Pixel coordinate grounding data
════════
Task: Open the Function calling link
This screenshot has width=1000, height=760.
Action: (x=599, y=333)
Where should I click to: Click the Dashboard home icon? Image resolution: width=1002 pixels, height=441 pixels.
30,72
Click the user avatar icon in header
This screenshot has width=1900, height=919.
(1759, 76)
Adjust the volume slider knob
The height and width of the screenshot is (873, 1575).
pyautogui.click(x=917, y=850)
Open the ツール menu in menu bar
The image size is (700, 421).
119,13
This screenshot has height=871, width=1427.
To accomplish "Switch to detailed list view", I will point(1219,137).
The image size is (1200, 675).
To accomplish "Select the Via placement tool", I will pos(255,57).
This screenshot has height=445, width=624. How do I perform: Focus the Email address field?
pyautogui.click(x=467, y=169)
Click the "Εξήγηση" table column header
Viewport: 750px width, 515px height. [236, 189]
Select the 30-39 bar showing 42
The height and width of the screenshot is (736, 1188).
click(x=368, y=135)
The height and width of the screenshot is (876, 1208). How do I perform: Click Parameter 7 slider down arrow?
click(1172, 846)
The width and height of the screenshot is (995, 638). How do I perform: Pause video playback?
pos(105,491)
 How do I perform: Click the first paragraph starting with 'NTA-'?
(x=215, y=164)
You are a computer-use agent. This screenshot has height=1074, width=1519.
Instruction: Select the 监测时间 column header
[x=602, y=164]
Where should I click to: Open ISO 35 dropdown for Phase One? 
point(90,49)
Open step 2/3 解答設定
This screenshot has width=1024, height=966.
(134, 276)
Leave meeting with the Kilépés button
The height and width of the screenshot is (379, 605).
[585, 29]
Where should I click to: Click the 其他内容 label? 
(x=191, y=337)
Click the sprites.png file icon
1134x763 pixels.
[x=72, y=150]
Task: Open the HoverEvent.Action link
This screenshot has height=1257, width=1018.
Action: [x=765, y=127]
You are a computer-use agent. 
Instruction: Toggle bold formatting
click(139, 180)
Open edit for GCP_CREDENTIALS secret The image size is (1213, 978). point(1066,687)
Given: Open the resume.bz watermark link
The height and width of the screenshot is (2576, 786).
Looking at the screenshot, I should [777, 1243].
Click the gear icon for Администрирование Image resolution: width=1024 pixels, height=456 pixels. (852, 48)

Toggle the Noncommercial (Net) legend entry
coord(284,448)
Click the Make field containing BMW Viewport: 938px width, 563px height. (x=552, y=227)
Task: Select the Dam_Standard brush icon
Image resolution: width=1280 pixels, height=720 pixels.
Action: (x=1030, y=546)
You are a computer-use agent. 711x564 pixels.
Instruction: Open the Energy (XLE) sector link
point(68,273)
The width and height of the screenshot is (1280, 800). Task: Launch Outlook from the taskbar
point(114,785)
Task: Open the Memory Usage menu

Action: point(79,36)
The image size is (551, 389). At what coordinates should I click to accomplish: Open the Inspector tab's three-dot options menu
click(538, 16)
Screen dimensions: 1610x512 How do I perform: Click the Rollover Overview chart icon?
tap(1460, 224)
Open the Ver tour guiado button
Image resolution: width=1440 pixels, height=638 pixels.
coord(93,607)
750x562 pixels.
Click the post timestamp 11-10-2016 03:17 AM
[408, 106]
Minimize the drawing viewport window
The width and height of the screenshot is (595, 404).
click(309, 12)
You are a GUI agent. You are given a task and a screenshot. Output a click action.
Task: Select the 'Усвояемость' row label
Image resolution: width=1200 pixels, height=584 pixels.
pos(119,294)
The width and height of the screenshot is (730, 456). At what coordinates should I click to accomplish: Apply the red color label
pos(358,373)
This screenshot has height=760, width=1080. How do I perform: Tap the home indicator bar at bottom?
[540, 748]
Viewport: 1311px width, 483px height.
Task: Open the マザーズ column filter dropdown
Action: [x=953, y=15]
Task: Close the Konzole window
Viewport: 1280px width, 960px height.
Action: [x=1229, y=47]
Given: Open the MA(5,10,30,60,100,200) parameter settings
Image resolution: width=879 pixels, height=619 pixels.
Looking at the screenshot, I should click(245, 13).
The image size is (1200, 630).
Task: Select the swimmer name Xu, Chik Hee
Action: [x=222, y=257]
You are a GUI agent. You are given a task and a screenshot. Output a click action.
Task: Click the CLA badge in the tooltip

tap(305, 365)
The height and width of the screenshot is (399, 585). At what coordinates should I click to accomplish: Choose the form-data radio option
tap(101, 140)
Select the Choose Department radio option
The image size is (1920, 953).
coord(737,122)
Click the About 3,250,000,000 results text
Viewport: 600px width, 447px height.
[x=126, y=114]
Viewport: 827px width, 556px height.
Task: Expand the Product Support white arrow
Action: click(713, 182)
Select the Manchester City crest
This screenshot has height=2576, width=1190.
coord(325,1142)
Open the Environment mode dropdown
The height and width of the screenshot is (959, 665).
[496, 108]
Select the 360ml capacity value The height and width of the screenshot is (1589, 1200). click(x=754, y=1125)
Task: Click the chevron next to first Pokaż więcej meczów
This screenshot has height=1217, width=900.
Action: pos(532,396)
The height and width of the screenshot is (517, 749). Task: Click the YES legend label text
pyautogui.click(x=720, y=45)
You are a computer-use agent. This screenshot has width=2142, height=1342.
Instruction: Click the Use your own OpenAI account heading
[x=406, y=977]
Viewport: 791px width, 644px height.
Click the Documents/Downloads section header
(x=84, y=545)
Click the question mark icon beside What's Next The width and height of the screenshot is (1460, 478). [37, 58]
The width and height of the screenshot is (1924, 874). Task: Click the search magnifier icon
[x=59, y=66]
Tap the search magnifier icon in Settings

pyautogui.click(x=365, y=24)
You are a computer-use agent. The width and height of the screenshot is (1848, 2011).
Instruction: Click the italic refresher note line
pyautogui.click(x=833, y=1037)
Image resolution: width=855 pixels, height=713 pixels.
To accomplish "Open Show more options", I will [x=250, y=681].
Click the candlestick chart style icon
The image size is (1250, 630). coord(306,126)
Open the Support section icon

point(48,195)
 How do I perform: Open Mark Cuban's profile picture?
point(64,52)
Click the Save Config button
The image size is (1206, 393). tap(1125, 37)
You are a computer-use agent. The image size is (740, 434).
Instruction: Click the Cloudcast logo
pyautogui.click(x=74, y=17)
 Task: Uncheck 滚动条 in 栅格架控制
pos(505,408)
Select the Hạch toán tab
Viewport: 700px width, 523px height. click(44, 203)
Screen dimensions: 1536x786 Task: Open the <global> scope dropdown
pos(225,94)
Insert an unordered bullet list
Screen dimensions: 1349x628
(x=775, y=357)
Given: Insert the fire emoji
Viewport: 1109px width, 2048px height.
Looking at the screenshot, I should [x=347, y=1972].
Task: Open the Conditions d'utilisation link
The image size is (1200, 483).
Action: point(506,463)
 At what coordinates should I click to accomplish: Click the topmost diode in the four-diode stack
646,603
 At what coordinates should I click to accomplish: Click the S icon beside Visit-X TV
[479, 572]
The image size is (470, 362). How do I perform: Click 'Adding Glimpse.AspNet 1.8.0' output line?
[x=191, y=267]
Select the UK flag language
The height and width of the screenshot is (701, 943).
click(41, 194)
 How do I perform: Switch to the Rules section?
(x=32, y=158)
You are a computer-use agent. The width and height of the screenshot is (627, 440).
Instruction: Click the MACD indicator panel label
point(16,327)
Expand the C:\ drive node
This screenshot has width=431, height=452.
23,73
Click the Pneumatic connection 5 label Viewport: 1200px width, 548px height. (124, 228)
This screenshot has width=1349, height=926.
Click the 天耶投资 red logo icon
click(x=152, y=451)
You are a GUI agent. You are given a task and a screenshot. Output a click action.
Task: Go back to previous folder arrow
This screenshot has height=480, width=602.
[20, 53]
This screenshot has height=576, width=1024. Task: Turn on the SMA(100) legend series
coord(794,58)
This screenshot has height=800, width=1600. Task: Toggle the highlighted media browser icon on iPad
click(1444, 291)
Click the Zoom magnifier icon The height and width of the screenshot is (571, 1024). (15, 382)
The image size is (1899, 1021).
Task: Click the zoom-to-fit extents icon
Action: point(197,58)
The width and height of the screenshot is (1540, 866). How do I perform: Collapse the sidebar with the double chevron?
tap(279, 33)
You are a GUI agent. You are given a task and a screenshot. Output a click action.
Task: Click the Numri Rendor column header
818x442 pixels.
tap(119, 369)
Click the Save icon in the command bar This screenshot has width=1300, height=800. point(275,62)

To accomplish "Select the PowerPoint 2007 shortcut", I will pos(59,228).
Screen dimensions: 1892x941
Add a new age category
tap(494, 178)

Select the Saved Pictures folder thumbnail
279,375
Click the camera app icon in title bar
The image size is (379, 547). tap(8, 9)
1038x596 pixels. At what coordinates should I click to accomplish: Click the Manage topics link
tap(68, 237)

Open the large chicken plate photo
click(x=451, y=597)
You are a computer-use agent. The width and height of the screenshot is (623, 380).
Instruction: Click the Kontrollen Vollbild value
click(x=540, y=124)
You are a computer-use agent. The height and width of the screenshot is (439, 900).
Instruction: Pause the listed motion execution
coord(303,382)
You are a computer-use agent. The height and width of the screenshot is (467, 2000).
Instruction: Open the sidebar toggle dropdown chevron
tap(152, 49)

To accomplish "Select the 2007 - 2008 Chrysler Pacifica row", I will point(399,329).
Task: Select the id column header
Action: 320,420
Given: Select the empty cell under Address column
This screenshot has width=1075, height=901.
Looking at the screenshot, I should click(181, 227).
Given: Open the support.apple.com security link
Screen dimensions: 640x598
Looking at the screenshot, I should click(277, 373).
════════
* **ASSIGNED TASK**: Copy out each line of the data that includes the string "computer".

* **WORKED SOLUTION**:
You are a computer-use agent. This screenshot has height=1074, width=1519.
You are a computer-use agent. 
You are a computer-use agent. 711x564 pixels.
You are a computer-use agent. This screenshot has width=2142, height=1342.
You are a computer-use agent. The width and height of the screenshot is (1848, 2011).
You are a computer-use agent. The image size is (740, 434).
You are a computer-use agent. The width and height of the screenshot is (627, 440).
You are a computer-use agent. The width and height of the screenshot is (623, 380).
You are a computer-use agent. The height and width of the screenshot is (439, 900).
You are a computer-use agent. The height and width of the screenshot is (467, 2000).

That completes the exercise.